== Tarea a realizar ==
¿Puedes transcribir sin cambios el fragmento del texto de página que empieza en "En América Latina" y termina en "forma casi permanente."?

== Texto de página ==
********

En Chile, Gabriel Boric hizo campaña electoral prometiendo la desmilitarización de Wall Mapu, pero volvió a decretar el estado de excepción en la región, enviando más uniformados y blindados que el neoliberal Sebastián Piñera. La militarización del territorio mapuche es un asunto estructural, que atraviesa gobiernos de todos los colores, así como dictadura o democracia.
Un aspecto central de la militarización es el despliegue de grupos ilegales integrados por exmilitares y policías, dedicados al control de la población y a hacer negocios con sus necesidades básicas como el transporte, el acceso al gas y la internet.
En América Latina está tallando una nueva derecha que no tiene el menor empacho en mostrarse como racista y antifeminista. Durante mucho tiempo las izquierdas, los sindicatos y movimientos populares tuvieron el monopolio de calles y plazas, pero desde la crisis de 2008 la derecha comenzó a ocuparlas de forma casi permanente.

********

== Conjunto de datos ==
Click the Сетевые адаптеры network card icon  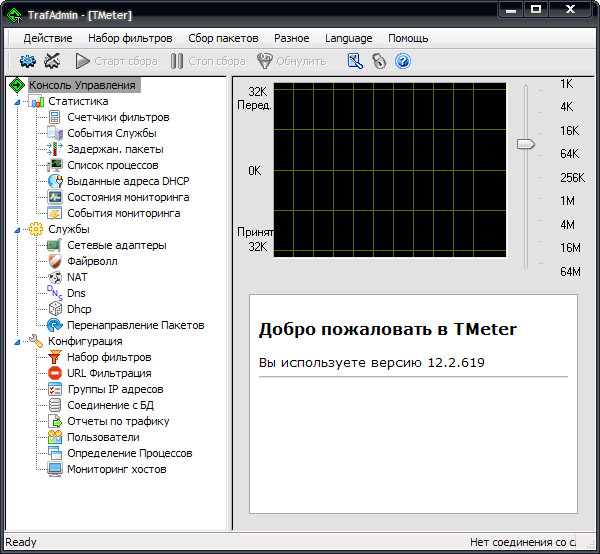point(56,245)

********

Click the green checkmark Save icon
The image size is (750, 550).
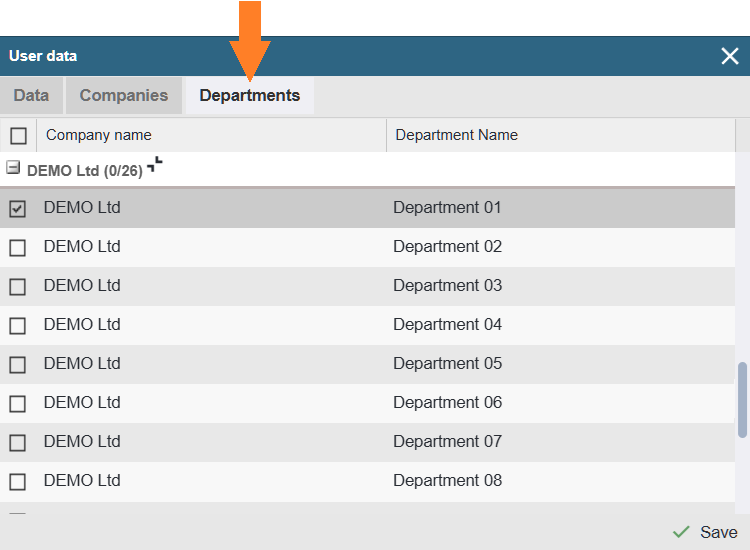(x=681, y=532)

********

== Resultado ==
En América Latina está tallando una nueva derecha que no tiene el menor empacho en mostrarse como racista y antifeminista. Durante mucho tiempo las izquierdas, los sindicatos y movimientos populares tuvieron el monopolio de calles y plazas, pero desde la crisis de 2008 la derecha comenzó a ocuparlas de forma casi permanente.